_Goal_.
Could you copy the lines below word for word, leaving out the pictures?

** start Task material **

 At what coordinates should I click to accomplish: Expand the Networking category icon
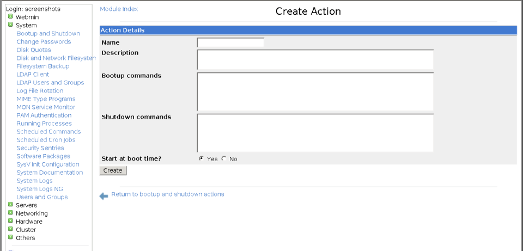click(x=11, y=213)
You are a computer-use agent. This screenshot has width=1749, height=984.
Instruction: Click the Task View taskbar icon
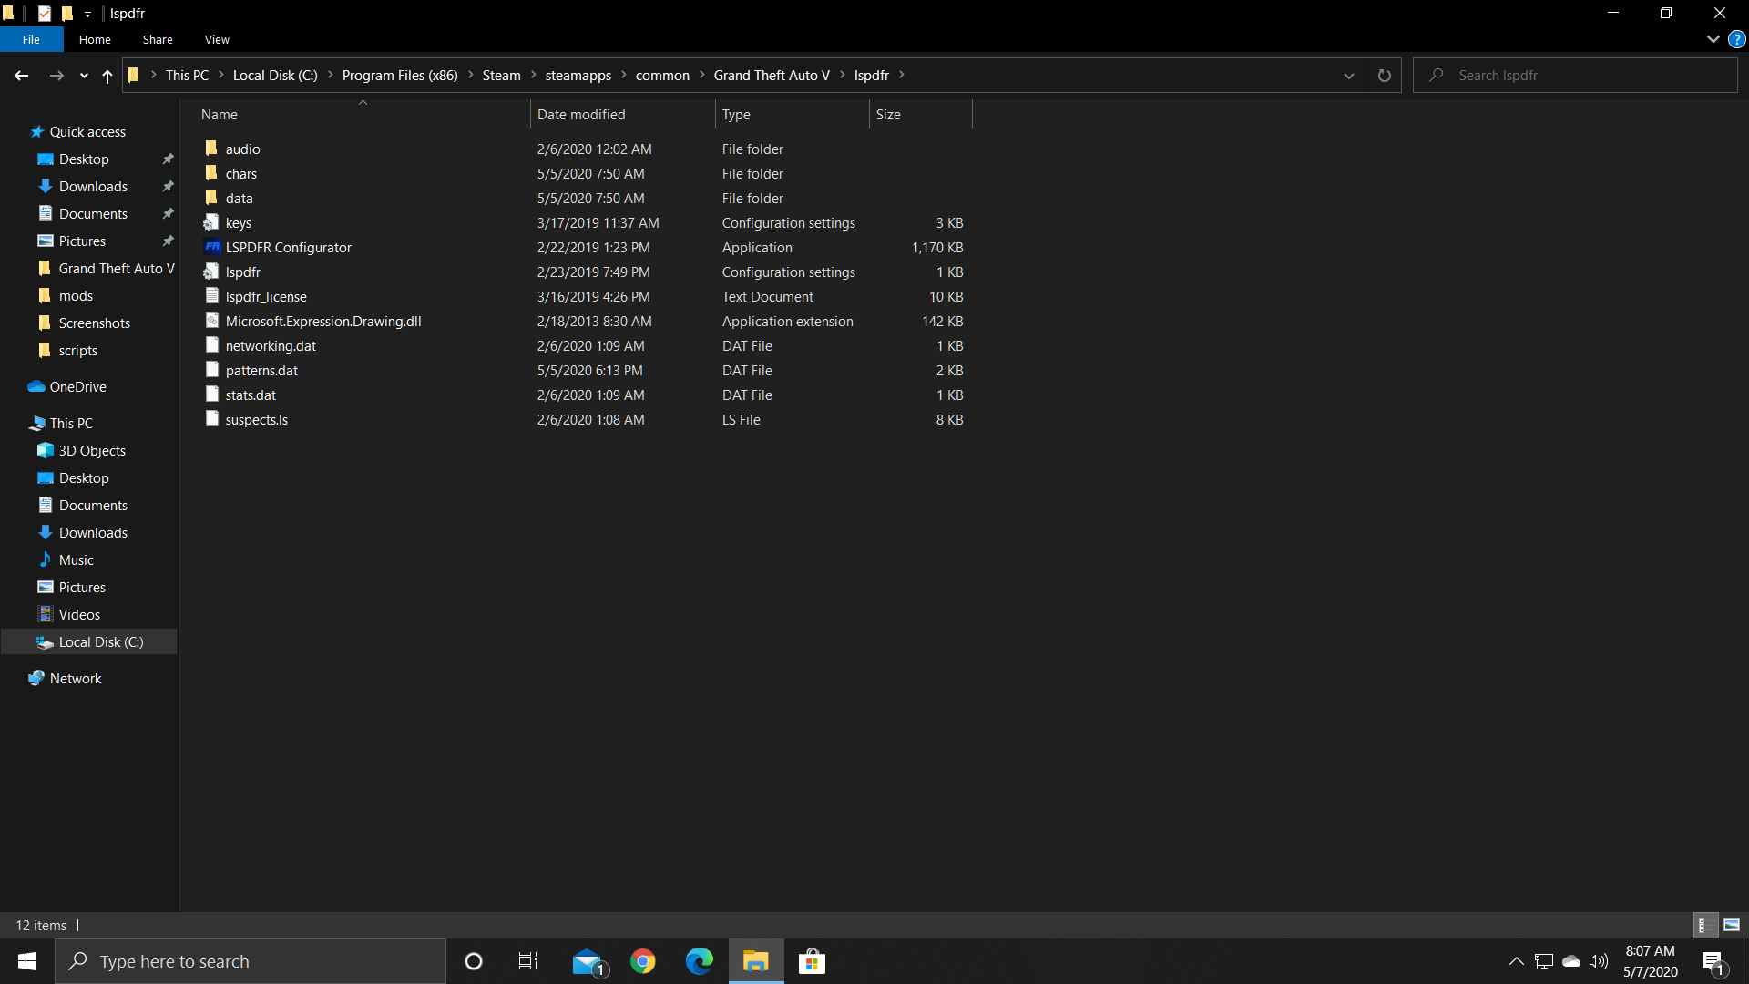coord(528,961)
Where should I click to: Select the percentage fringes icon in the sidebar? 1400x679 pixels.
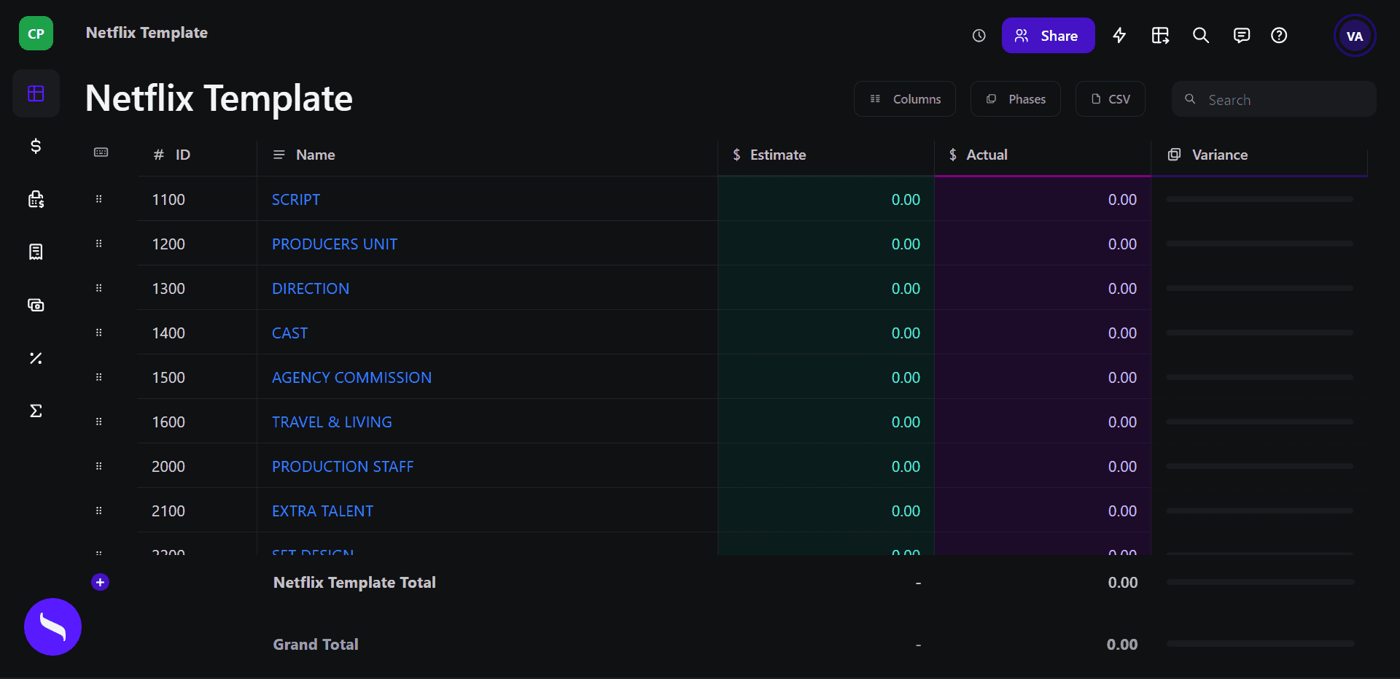point(36,358)
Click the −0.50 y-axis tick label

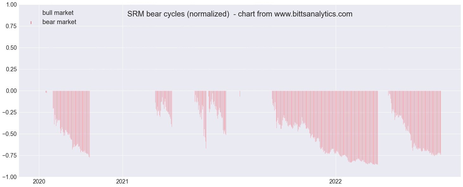point(9,134)
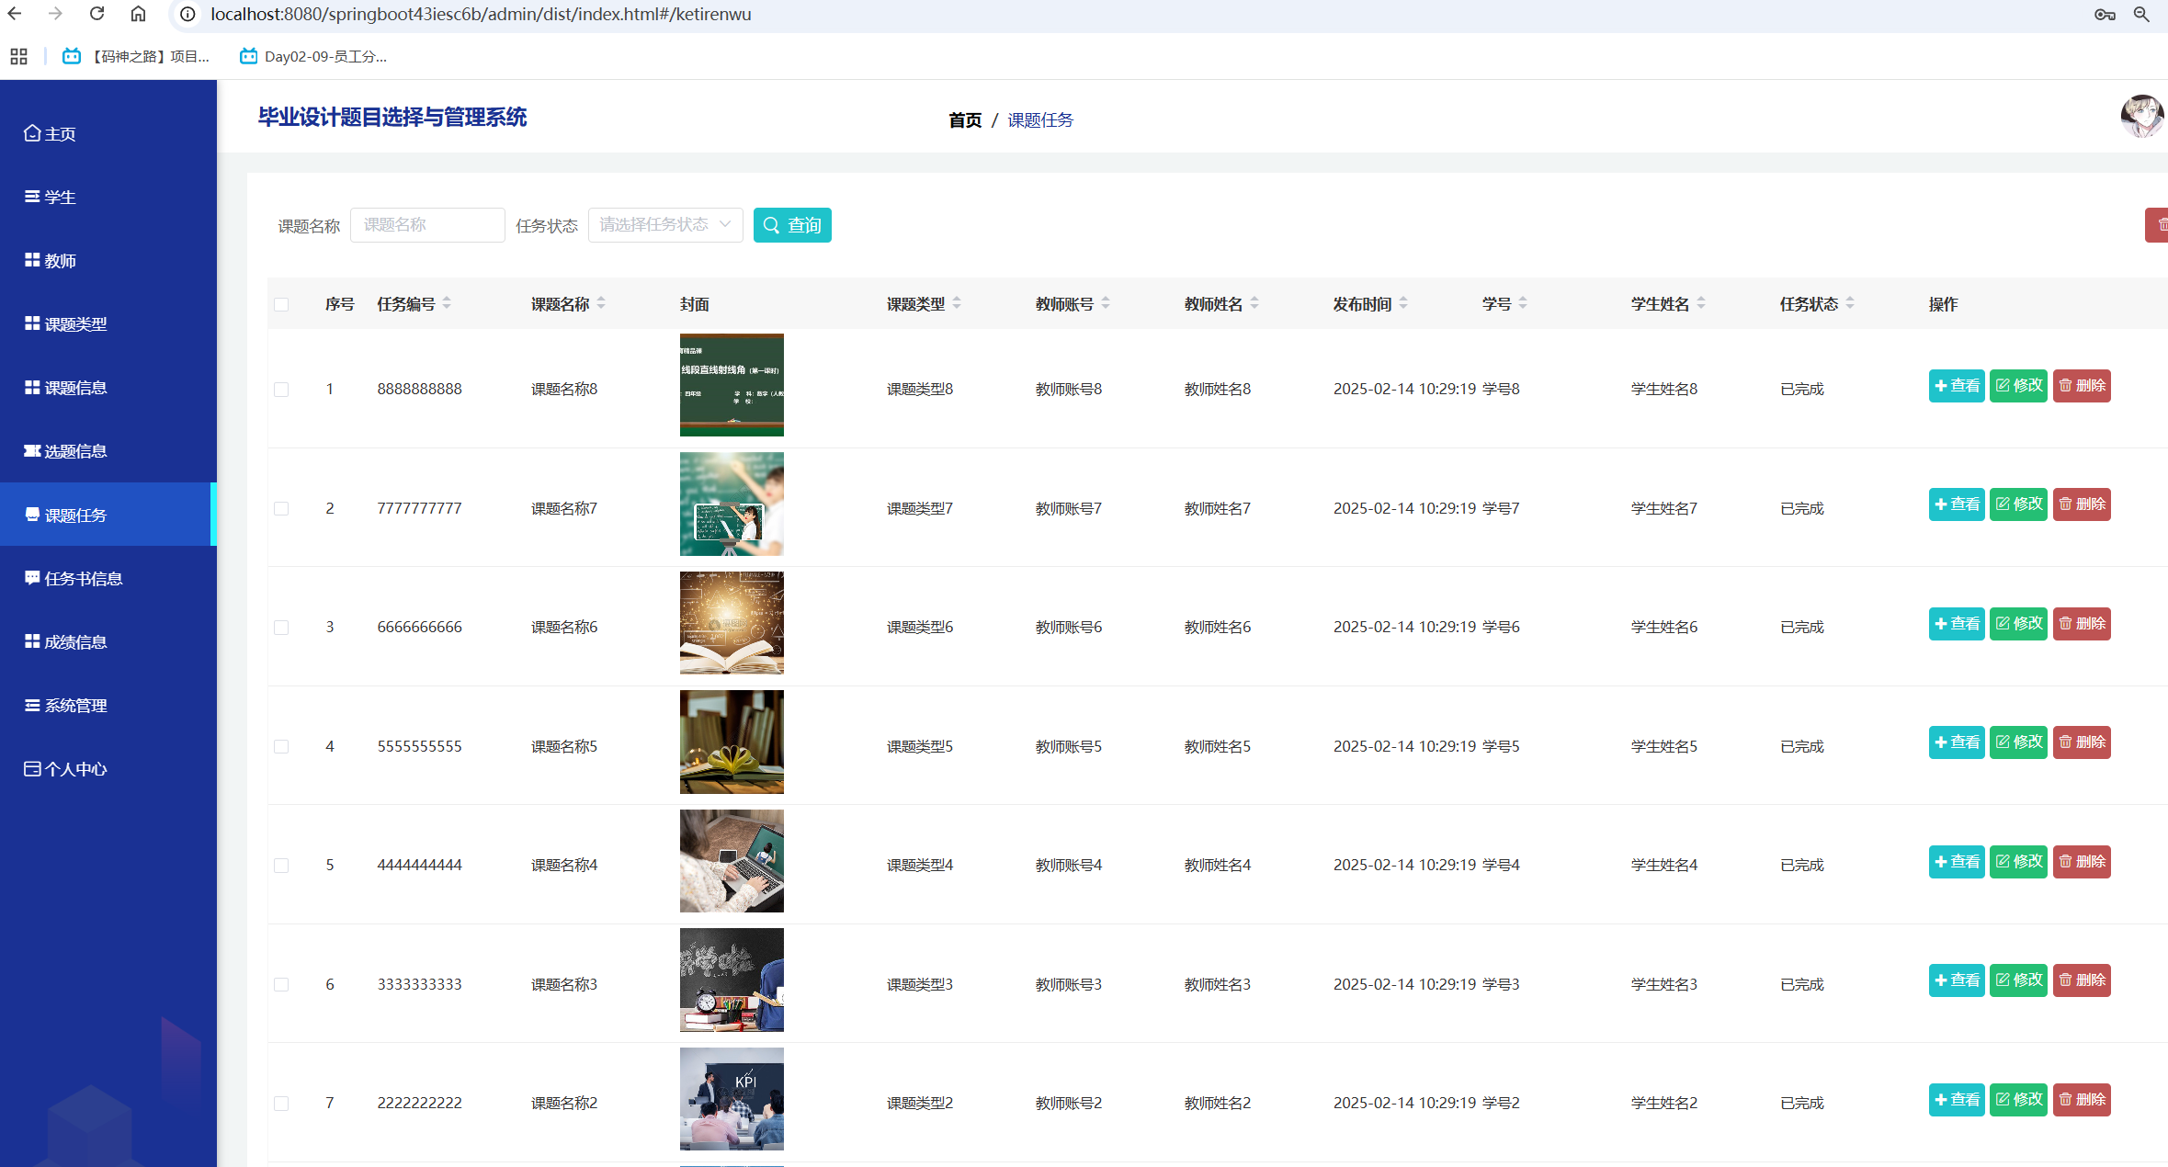Open 任务书信息 in the sidebar
2168x1167 pixels.
pos(83,579)
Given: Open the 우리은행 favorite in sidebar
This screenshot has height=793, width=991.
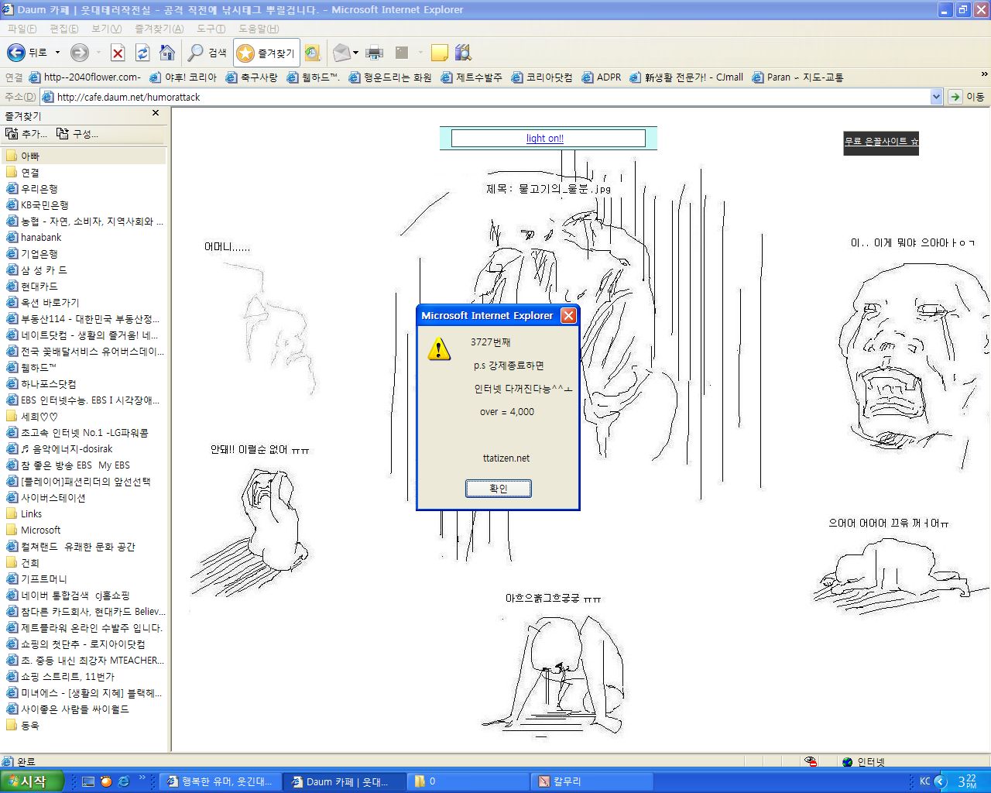Looking at the screenshot, I should [x=39, y=189].
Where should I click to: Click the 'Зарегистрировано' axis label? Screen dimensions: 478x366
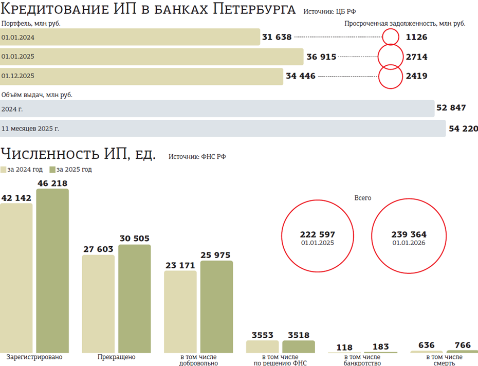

** end Task material **

_Right answer_.
 At what coordinates should I click to accomplish: Expand the Networking category icon
click(x=11, y=213)
You are a computer-use agent. This screenshot has width=1749, height=984.
Instruction: Click the Task View taskbar icon
coord(528,961)
Where should I click to: Select the percentage fringes icon in the sidebar? 1400x679 pixels.
point(36,358)
Click the −0.50 y-axis tick label

point(9,134)
Open 任务书信息 in the sidebar
2168x1167 pixels.
pos(83,579)
Given: Open the 우리은행 favorite in sidebar
This screenshot has height=793, width=991.
Looking at the screenshot, I should [x=39, y=189].
Where should I click to: Click the 'Зарегистрировано' axis label? Screen dimensions: 478x366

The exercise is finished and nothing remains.